• **TAREA PROPUESTA**
Retoma el texto sobre la remodelación del Gobierno de Pedro Sánchez y continúalo a partir de su última frase.

• **TEXTO PARA ANALIZAR**
****************

El presidente se hace una enmienda a la totalidad. Nada le sale bien. Murcia, Madrid, Marruecos, Biden, los indultos… Vive desconectado en una huida permanente.

| Antonio Martín Beaumont España

"Carmen [Calvo] está contenta". El mensaje lo trasladaba el entorno de la aún "número dos" del presidente del Gobierno a primera hora de este revolucionado sábado 10 de julio en medio de la sucesión de relevos, uno tras otro, hasta que le encajó el puzzle a Pedro Sánchez.

La satisfacción de la vicepresidenta primera llegó a hacer pensar en su permanencia en el Consejo de Ministros. Nada más lejos de la realidad. Calvo estaba feliz porque en su salida arrastraba a Iván Redondo, su mayor enemigo interno.

En realidad, Sánchez ha prescindido de su núcleo duro político con el ascenso a las alturas de Félix Bolaños, el hombre del PSOE en La Moncloa y contrapeso del hasta ahora todopoderoso jefe de Gabinete.

La caída de José Luis Ábalos, me cuentan, ha sido por propia voluntad

La caída de José Luis Ábalos, me cuentan, ha sido por propia voluntad, a sabiendas de la pretensión del presidente de proceder a un giro profundo del Gobierno. “Él no iba a ser un obstáculo”. Y es que Sánchez ha buscado bajar la media de edad de sus ministros con caras nuevas y mujeres procedentes de las federaciones, algunas de ellas del municipalismo.

El partido es el refugio final de Pedro Sánchez. Según los fontaneros monclovitas, el “jefe” se convenció de que Calvo había quedado “anticuada” en su lucha con Irene Montero, que ha logrado tomar bocanadas de oxígeno con la Ley Trans y la Ley de Libertad Sexual.

****************

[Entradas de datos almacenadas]
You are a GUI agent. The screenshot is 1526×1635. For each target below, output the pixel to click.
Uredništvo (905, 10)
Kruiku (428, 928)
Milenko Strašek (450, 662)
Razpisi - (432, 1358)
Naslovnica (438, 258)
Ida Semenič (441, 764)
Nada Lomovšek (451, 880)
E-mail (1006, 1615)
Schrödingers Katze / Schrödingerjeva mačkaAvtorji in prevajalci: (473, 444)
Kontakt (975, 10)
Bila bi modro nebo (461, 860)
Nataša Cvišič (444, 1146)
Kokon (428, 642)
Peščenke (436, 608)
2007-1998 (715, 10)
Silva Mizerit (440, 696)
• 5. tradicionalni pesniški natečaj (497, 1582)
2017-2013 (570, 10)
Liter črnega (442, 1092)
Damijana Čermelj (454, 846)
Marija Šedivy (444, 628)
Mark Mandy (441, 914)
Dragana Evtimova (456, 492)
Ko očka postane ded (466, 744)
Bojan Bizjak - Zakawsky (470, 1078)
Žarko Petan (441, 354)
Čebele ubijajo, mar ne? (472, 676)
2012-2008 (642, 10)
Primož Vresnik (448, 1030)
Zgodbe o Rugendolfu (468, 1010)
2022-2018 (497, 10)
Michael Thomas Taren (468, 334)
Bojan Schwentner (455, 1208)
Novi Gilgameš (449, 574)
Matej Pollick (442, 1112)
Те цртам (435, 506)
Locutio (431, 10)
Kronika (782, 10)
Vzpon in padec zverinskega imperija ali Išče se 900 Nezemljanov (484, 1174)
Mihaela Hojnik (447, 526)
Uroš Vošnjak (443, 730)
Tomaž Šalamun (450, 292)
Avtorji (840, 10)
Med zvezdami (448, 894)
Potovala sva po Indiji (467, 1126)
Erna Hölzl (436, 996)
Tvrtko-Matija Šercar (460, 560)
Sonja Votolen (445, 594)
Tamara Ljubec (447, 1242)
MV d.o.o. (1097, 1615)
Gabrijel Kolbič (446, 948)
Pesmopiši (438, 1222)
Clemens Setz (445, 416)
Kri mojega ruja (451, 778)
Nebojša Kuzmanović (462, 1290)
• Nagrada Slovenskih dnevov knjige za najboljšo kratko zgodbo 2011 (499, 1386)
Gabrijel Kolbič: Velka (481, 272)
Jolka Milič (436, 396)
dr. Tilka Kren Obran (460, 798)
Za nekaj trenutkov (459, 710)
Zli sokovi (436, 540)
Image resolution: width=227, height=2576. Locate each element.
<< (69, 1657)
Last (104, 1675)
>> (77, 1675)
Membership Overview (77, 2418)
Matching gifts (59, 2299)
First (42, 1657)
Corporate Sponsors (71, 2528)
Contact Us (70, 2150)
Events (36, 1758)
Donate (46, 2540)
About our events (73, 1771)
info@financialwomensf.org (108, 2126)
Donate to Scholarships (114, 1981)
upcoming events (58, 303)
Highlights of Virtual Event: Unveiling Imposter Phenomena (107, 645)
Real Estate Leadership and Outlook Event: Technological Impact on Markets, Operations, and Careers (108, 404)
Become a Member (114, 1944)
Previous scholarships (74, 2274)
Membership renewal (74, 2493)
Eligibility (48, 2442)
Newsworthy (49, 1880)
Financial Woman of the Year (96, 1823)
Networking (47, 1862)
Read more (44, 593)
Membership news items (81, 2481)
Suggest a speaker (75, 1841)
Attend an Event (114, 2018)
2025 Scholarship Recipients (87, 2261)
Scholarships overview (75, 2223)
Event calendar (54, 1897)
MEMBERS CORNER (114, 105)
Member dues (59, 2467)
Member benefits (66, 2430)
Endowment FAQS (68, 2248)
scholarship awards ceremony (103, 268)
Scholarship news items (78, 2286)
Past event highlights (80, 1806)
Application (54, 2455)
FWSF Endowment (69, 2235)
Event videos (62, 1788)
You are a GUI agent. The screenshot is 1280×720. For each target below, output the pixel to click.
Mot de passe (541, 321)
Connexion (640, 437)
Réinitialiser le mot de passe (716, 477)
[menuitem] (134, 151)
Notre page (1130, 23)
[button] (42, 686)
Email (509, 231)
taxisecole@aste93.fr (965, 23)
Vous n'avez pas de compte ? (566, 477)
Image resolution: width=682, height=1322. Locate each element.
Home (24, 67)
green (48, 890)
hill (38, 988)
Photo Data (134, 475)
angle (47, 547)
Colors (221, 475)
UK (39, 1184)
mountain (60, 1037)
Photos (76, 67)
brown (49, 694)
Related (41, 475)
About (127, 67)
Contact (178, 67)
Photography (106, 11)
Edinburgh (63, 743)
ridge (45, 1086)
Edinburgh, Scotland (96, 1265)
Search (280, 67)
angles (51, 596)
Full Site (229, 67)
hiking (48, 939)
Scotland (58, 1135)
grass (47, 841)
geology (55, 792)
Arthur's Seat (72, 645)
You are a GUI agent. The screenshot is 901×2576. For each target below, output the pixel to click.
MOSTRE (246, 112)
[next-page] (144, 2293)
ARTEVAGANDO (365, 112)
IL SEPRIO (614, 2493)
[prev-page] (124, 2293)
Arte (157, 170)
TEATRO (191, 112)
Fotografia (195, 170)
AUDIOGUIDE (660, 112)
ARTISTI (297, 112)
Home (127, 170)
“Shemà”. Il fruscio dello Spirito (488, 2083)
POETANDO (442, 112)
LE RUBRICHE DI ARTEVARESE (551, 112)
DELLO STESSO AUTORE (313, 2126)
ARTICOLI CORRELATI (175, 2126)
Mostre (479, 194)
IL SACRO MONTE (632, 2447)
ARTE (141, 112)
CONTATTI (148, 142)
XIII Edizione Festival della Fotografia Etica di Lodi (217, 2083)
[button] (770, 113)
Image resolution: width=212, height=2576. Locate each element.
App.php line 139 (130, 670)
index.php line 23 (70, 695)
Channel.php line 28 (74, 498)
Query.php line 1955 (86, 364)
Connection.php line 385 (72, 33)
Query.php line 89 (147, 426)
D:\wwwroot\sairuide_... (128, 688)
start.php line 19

****************

• **RESPUESTA ESCRITA**
Las interminables controversias internas han acabado arrastrando fuera de La Moncloa a la vicepresidenta, que se veía en la tesitura, allá por donde iba, de defenderse de la rumorología insistiendo en que Sánchez era el único con capacidad para decidir su suerte. Mientras, el líder socialista callaba -un silencio cruel, incluso-, sabedor que iba a dejar a su mano derecha a la intemperie.

“Además de un cambio, es un rejuvenecimiento muy importante del equipo gubernamental”, acentuó Pedro Sánchez en su comparecencia institucional a la hora del telediario. Pero poco o nada eficaz, desde luego. No parece que sirva para desactivar la impresión generalizada de que el problema es el presidente del Gobierno. Porque quien ha concedido los indultos a los líderes del “procés” es él y él seguirá pagando peajes a los independentistas para continuar a duras penas en el poder.

Seguirá pagando peajes a los independentistas para continuar a duras penas en el poder

La deriva presidencial tiene muy complicada solución. Más bien diría que no tiene arreglo. De poco sirve este “refresco” de 14 mujeres y 8 hombres en su Gabinete. Su problema, su auténtico calvario, es que cada día se le hace más cuesta arriba la conexión con los españoles. Es el pueblo soberano quien le avejenta a él no aquellos que le rodean.

“El jefe lee el resumen de prensa cada mañana y sólo recibe palos”, me dice un miembro de La Moncloa. Tal era la queja de su entorno en las horas previas a la remodelación del Gobierno.

¿A qué suena todo? A un proyecto agotado. A que Sánchez pretende sobrevivir el tiempo que le quede agarrado al flotador de la recuperación económica, a ver si suena la flauta. De ahí el encumbramiento de Nadia Calviño a vicepresidenta primera. El presidente quiere martillear a los ciudadanos con la llegada de los fondos europeos. Por más que se sepa ahora mismo un político ya amortizado.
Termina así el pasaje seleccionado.